Le calcul des indices de Sobol permet ensuite, au-delà d’identifier les paramètres les plus influents sur la variance des sorties, de donner quantitativement la part de responsabilité de chacune des entrées incertaines dans la variance des sorties.

Ainsi, dans le cas illustratif, l’incertitude sur le CAPEX des panneaux PV et dans une moindre mesure sur l’OPEX de ceux-ci sont quasiment les seuls responsables de la variance du LEC. Quant à la variance de l’UL, celle-ci est causée principalement par les incertitudes sur la probabilité d’occurrence d’un ST alternative de production PV faiblement dégradée, la perte de capacité de la batterie, ainsi que le rendement en décharge de la batterie et de manière un peu moins marquée son rendement en charge.
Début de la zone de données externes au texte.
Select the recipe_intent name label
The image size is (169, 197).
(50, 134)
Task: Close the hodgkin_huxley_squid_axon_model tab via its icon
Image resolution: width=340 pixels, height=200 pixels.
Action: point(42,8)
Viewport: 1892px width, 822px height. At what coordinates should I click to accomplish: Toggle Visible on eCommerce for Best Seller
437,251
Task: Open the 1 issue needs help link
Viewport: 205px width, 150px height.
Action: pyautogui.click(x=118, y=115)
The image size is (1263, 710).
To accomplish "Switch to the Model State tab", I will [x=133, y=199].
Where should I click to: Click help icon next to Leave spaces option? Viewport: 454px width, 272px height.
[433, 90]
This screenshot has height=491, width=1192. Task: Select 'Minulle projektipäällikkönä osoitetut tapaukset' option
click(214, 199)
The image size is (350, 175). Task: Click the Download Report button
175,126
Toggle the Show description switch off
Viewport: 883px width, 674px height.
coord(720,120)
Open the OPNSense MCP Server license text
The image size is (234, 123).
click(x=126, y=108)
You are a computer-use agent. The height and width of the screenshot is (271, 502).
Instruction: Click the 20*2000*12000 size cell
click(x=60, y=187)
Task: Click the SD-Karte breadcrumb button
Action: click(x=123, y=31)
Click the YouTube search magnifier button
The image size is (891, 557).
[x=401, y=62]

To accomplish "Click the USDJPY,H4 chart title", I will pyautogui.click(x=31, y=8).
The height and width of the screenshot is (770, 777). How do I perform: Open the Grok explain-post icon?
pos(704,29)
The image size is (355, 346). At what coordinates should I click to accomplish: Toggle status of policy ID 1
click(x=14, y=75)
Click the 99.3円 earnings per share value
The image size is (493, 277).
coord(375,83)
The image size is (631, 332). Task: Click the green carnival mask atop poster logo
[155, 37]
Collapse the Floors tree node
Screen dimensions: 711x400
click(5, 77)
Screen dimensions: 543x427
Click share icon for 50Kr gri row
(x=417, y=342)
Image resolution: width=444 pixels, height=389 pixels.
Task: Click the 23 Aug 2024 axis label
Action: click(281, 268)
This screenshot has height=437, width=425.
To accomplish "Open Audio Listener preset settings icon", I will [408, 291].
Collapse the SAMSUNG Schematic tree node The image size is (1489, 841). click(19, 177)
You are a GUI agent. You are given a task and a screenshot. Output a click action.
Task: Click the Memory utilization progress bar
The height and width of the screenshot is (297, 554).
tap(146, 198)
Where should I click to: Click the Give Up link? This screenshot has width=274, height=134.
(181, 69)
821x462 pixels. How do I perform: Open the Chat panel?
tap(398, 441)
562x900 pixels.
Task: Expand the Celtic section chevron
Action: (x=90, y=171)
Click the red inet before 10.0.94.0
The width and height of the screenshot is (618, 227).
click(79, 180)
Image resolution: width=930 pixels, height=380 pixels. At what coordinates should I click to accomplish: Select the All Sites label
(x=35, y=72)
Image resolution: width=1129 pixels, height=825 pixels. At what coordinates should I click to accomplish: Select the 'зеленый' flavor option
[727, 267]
Ces résultats montrent que les parts de responsabilité sont fortement liées au dimensionnement du système, mais que la quantification fournie par les indices de Sobol (ordre total) ne peut pas être intuitée sans la réalisation de l’AAS complète, c’est-à-dire l’ASG suivant la quantification des sources réalisée de manière scrupuleuse. En effet, le Chapitre 6 permettra de montrer qu’une réalisation superficielle de l’étape de quantification des sources, présente dans l’AAS (mais par ailleurs aussi dans AOSMO) conduit à une mauvaise identification des paramètres incertains les plus influents.